TOKYO -- Confidence among large Japanese manufacturers improved in the first quarter, a Bank of Japan (BoJ) survey showed Monday, offering up cautious optimism from the country's top firms.
The results marked the first improvement in three quarters with companies expecting a pick-up in sales and profits. But they were cautious in their capital spending plans and the figures remained in negative territory, meaning a majority of surveyed firms are pessimistic about the future.
"Sentiment is getting better broadly, but the improvement isn't as strong as expected," Hideki Matsumura, senior economist at Japan Research Institute, told Dow Jones Newswires.
"Exports need to increase and push up capital investment.
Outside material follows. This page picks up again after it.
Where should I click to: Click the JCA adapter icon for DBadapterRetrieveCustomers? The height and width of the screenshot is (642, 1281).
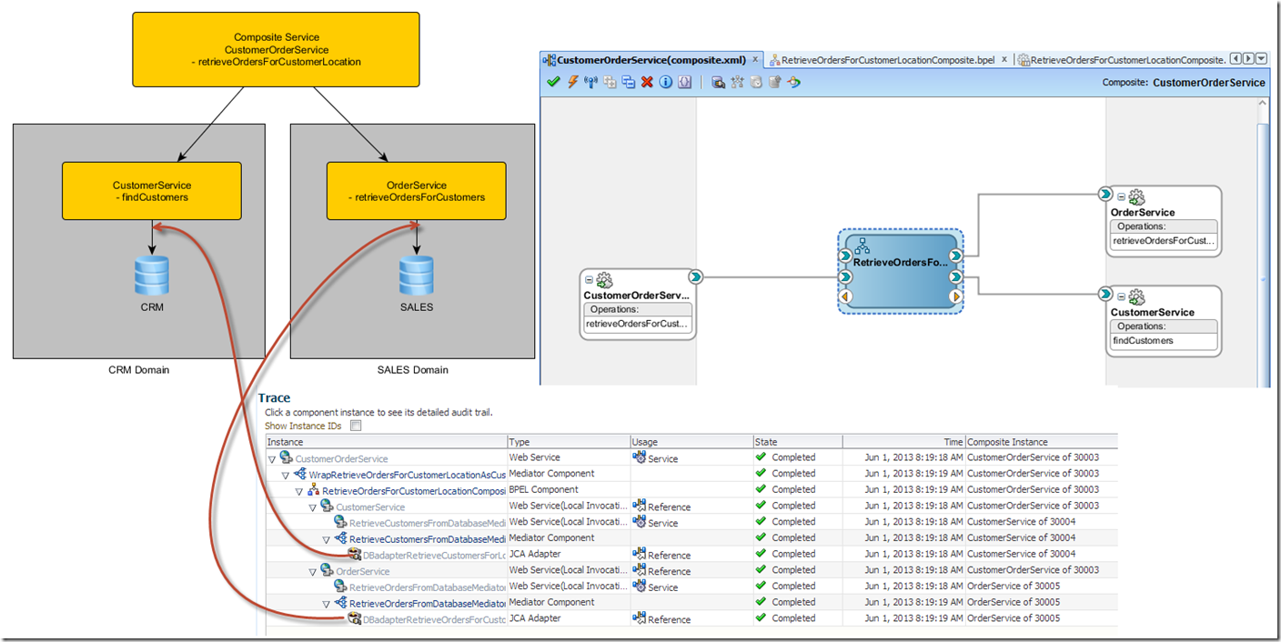tap(355, 555)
Although domestic demand appears solid, the rest will depend on how quickly external demand recovers."
The latest BoJ Tankan survey showed sentiment at minus eight for big firms between January and March from minus 12 three months earlier.
The figures represent the percentage of firms saying business conditions are good minus those saying they are bad and are a key measure used by the BoJ in formulating monetary policy.
The poll comes days after official figures showed Japan's factory output slowed in February, highlighting the weak state of the world's third-largest economy and underscoring the size of the government's task in sparking sustained growth.
The BoJ holds a policy meeting this week as its new governor, Haruhiko Kuroda, talks up his plans to stoke the economy and reverse years of falling prices.
His vow to beat deflation, a mantra led by his boss Prime Minister Shinzo Abe, has stoked speculation that the BoJ will launch a new wave of aggressive policy measures that tend to weaken the yen, helping the country's exporters.
Japan's overall economic picture remains unsteady, but the nation squeaked out of recession in the last quarter of 2012, offering up some hope for a sustained recovery.
The 0.2% expansion in GDP on an annualized basis in the quarter to December was welcome news for Abe, whose first few months in office have seen renewed optimism over the state of the economy which has suffered growth-sapping deflation for years.
Falling prices are bad for the economy because they encourage consumers to put off spending in the belief goods will be cheaper in the future, softening demand and hurting producers.
Markets have cheered Abe's policies, sending the benchmark Nikkei 225 stock index soaring in the past couple of months, while speculation over further monetary easing measures has helped push down the value of the yen, although Tokyo has faced criticism it was engineering the unit's decline.
Manufacturers have been helped by the weakening in the yen, after the unit hit a record around the 75-level against the dollar in late 2011 and remained strong through most of last year.
The dollar bought 94.29 yen in morning forex trade on Monday.
A strong yen makes Japanese products less competitive overseas and shrinks the yen value of repatriated foreign income.
In 2012, Japan's factory production weakened slightly after a decline in 2011 when industry was hammered by the quake-tsunami disaster and Fukushima nuclear crisis.